With the Republicans now controlling both the House and the Senate there is a new terrorist threat targeting the safety of American civil liberties in cyberspace. This threat doesn’t come from some radical religious wing seeking to hijack some jet airliners with nothing more than box cutters and shoes with a fuse, nor does it come from some oil rich country halfway around the world that is ruled by some elusive egomaniac. Instead, it comes from our own homegrown executive cowboy and his Republican-controlled legislative branch.

President George W. Bush has taken it upon himself to limit the freedom of online communication and activity. The first blow was when Bush signed the USA Patriot Act into law on Oct. 26, 2001. Put together in response to the events of September 11, this bill was rushed through regular Congressional procedure so that it could become law as quickly as possible.
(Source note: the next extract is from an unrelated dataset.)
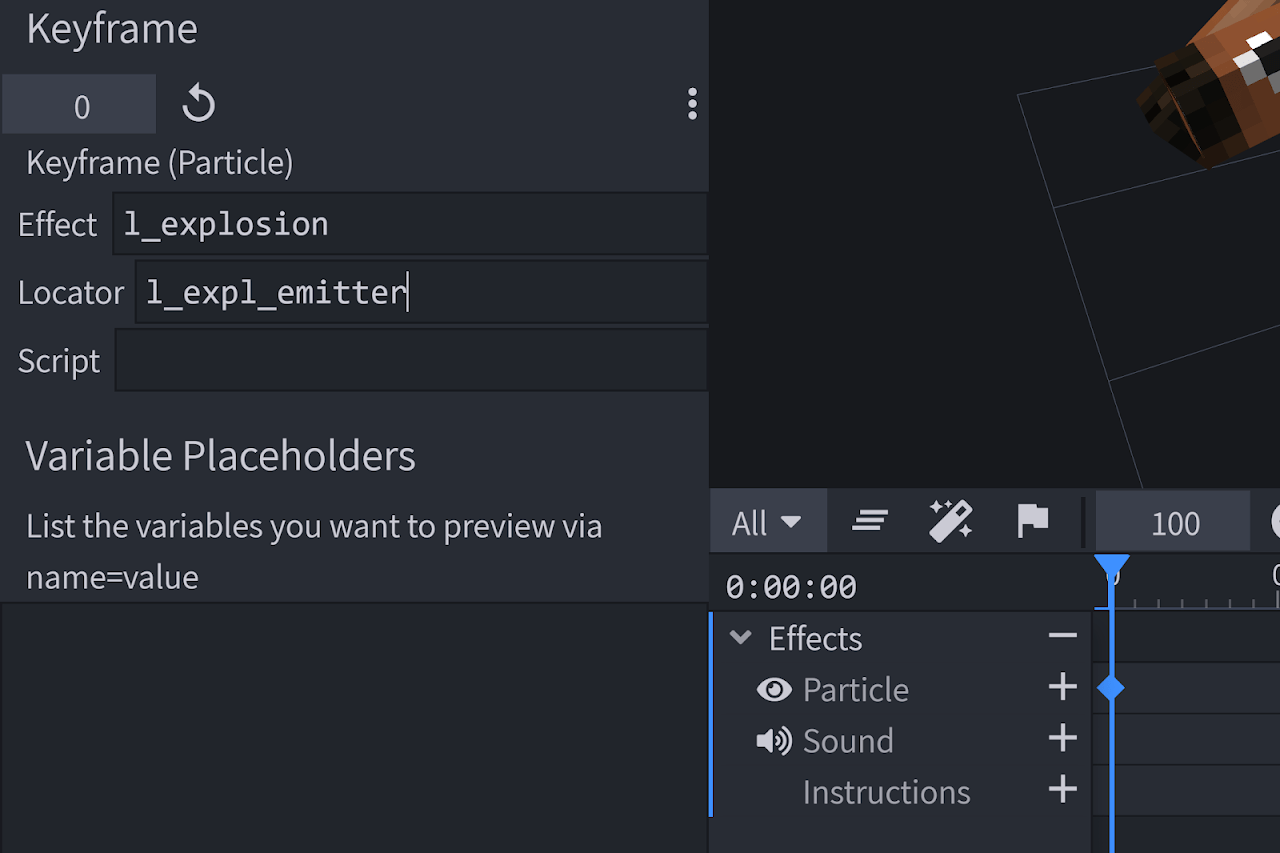Add a new Sound keyframe with plus icon

coord(1062,740)
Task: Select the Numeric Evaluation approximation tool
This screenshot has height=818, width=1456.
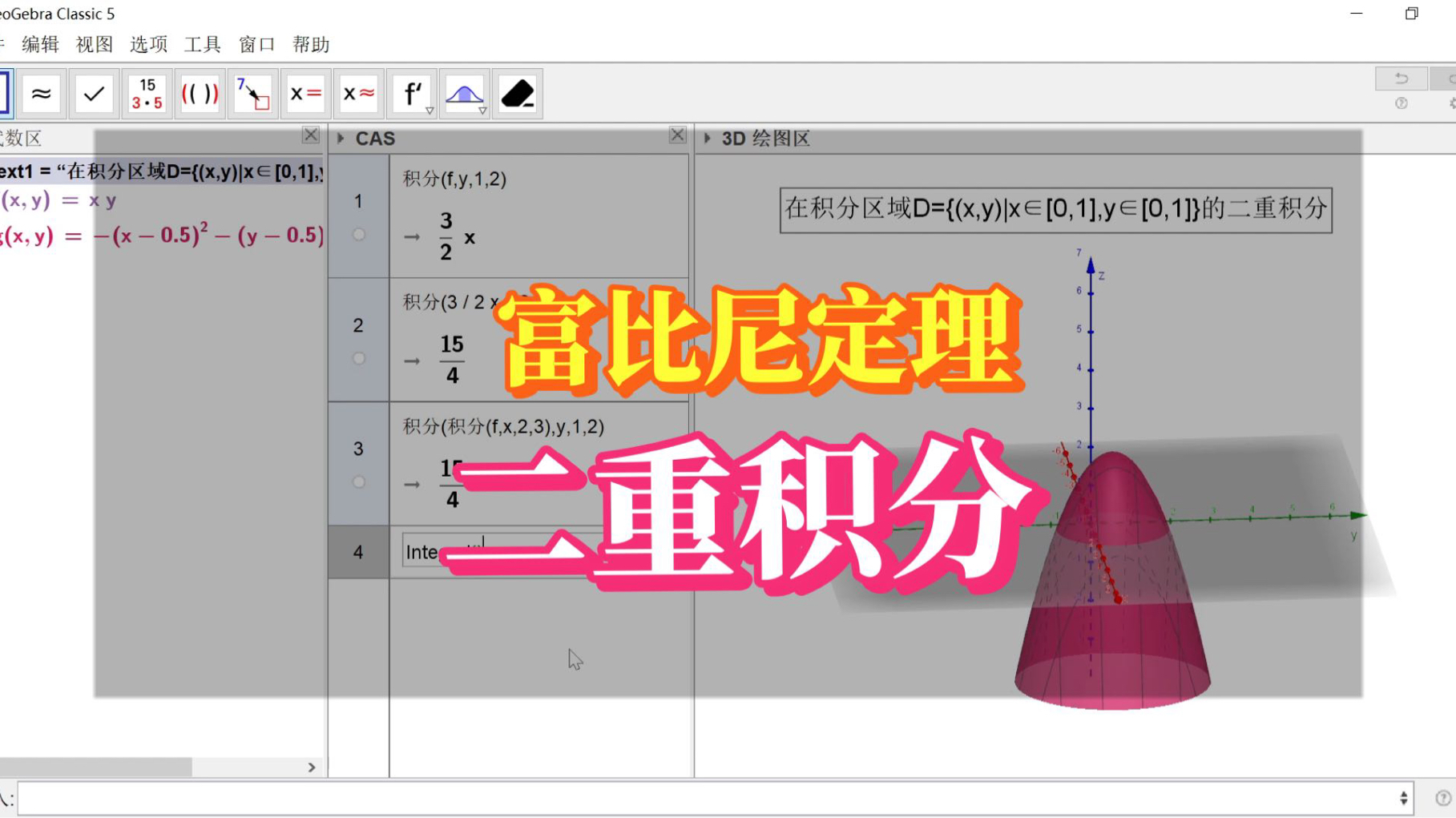Action: (x=42, y=94)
Not only were procedures swept aside for the bill, but the bill swept aside various civil liberties. Overall, this law invaded our right of privacy in the use of email and web surfing.

New powers were given to both domestic and international law enforcement agencies, leaving in place few if any checks and balances. The USA Patriot Act allows for expanded tools of surveillance. Wiretaps can now be issued for electronic communications. Not only are search warrants not required to name the Internet Service Provider (ISP) to be searched, but a search warrant obtained from a local district can be used to obtain information from any location in a nationwide ISP. People who are being wiretapped don’t have to be notified even after a “reasonable period” of time has passed in which no wrongdoing has been found. ISP records pertaining to email content and customer records can be retrieved without a court order, including credit card numbers, as long as it is an “emergency” and there is reason to believe there is an immediate danger of death or serious physical injury.

This last section of the Patriot Act, the part about the “immediate danger of death or serious physical injury,” is being amended in a bill that recently was made law, the Homeland Security Act (HSA). Under the HSA, even more freedom is handed to the government. Essentially, not just law enforcement agencies will be able to retrieve records from your ISP in “good faith” — without a reasonable belief of a terrorist threat. Also, under the new law there is no requirement that there be an “immediate” danger of death or injury.

If all of this isn’t bad enough, the U.S. Department of Education is also giving away all of our information to anyone who asks. So read the fine print on your student loan documents.

Basically, we as American citizens can’t breathe wrong without having Big Brother looking over our shoulder. As far as I can tell, our civil liberties weren’t the problem in the first place. Most of the new provisions in the USA Patriot Act and Homeland Security Act are aimed at non-violent, domestic computer crime, not international terrorism. I don’t see our civil liberties ever getting in the way of the government doing their job of fighting terrorism. But I can see the lack of civil liberties combined with growing fear allowing our government to increasingly take over our lives and rush in a new world disorder.